Task directions:
Produce a word-for-word copy of the data that follows, excluding images.

Task inputs:
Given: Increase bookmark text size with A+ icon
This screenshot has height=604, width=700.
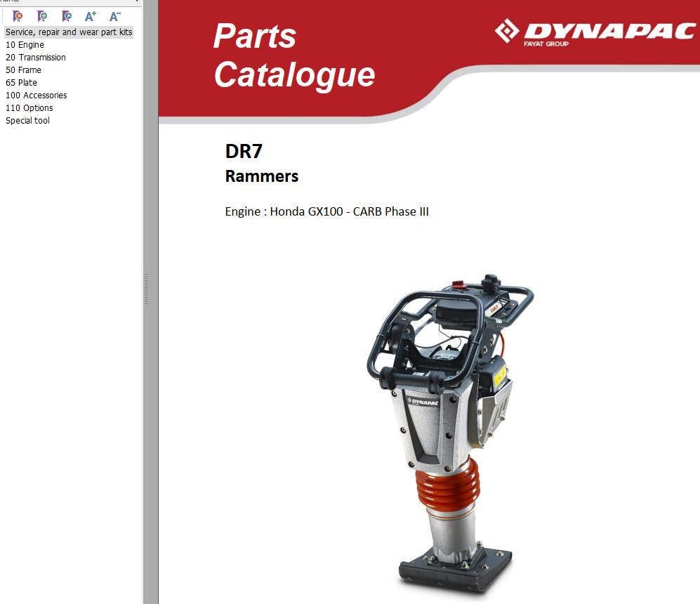Looking at the screenshot, I should coord(91,16).
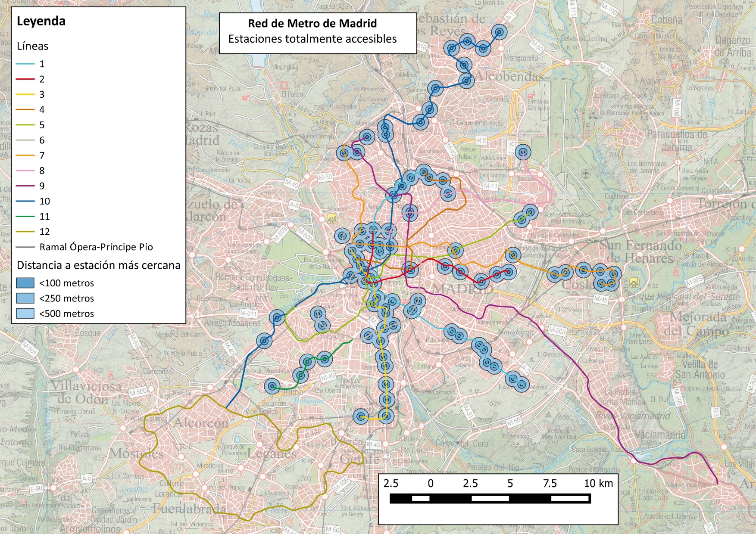Select the station marker at Line 3's southwestern end

(361, 416)
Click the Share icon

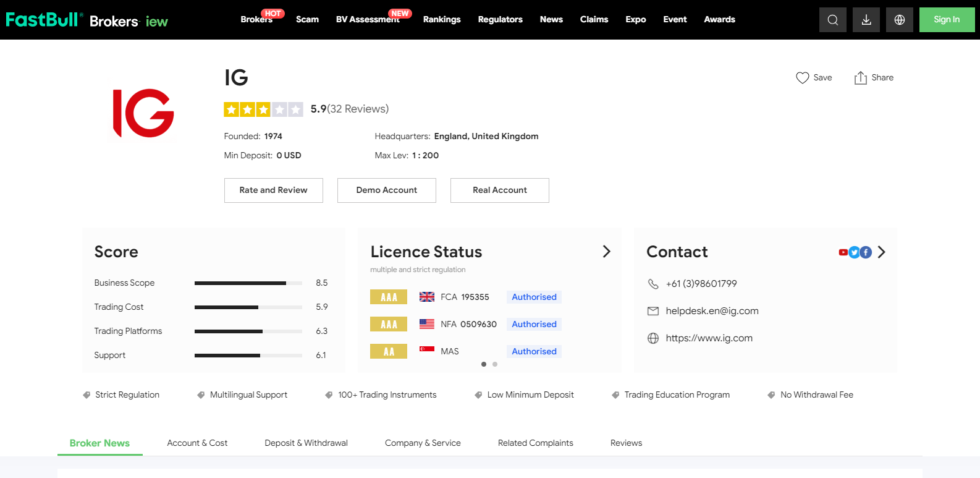[x=860, y=78]
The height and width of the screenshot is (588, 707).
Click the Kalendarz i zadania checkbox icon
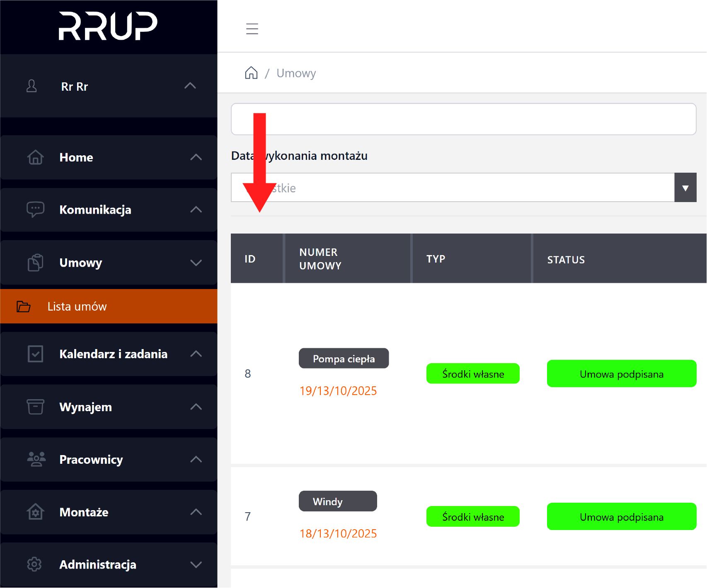coord(35,354)
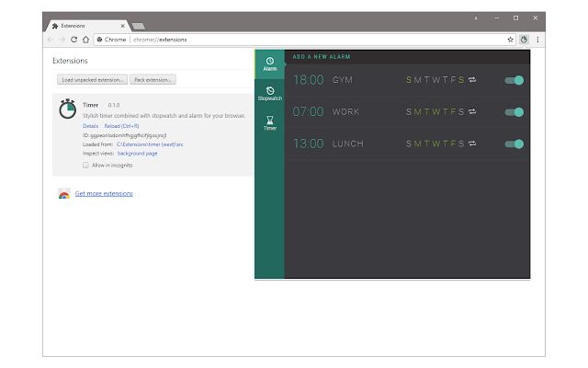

Result of this exercise:
Given: Increase bookmark text size with A+ icon
This screenshot has height=604, width=700.
Looking at the screenshot, I should coord(91,16).
Select the station marker at Line 3's southwestern end

(361, 416)
Click the Share icon

[x=860, y=78]
The height and width of the screenshot is (588, 707).
Click the Kalendarz i zadania checkbox icon
coord(35,354)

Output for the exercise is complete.